Now Susan smiled, some memory lighting upon her face.

“I made fun of him for that. I couldn’t decide what he looked like more, driving those cars of his—a retiree, headed down to the VFW for steak night? Or was it a pimp? He hated that, me making fun of him. He’d always had Eldorados. His grandfather gave him one when he turned sixteen.”

“So he had one in college.”

“That’s right.”

“Was Lester a good man?”

“I thought so at the time. As far as husbands go, as far as fathers go, I didn’t have anything to compare him to.”

“And later?”

“Later on, the comparison didn’t help him.”

“Do you still have any pictures of him?”

“I’ve got one box. It’s in a box of his things. I kept it for Cari, in case she ever wanted to know about her dad. She looked through it, but she never kept anything. She latched on to Malcolm when I married him.”

“Where’s Malcolm now?”

“He had a heart attack, ten years ago. He was older than me.”

“The box with Lester’s things—may I look through it?”

“What are you looking for?”

“I don’t know,” Cain said, honestly.

“I’ll give it to you,” she said. “You can keep it. But then I need to get back to work.”

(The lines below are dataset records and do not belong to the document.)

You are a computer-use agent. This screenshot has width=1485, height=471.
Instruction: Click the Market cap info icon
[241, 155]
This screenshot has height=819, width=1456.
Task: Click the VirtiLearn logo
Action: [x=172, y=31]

She went into the cabin, and he sat looking at the gardening tools lined up by the door. Maybe she was just growing hothouse tomatoes back there, selling them at farmers’ markets for a little cash on the side. Maybe Malcolm had left her with enough money to put Cari Fennimore through Humboldt State. He’d told her that he was only here to ask questions about Lester. Prying into her greenhouse wasn’t part of the deal.

She came out holding a cardboard file box. She set it on the porch rail, next to the steps.

“I forgot your name,” she said. “Mr. Detective.”

“It’s Cain,” he said. He came over and handed her his card. “Gavin Cain. If I find something, and we know what happened to Lester, do you want me to come and tell you?”

She took her time thinking about that. Lester must not have stacked up well against Malcolm at all.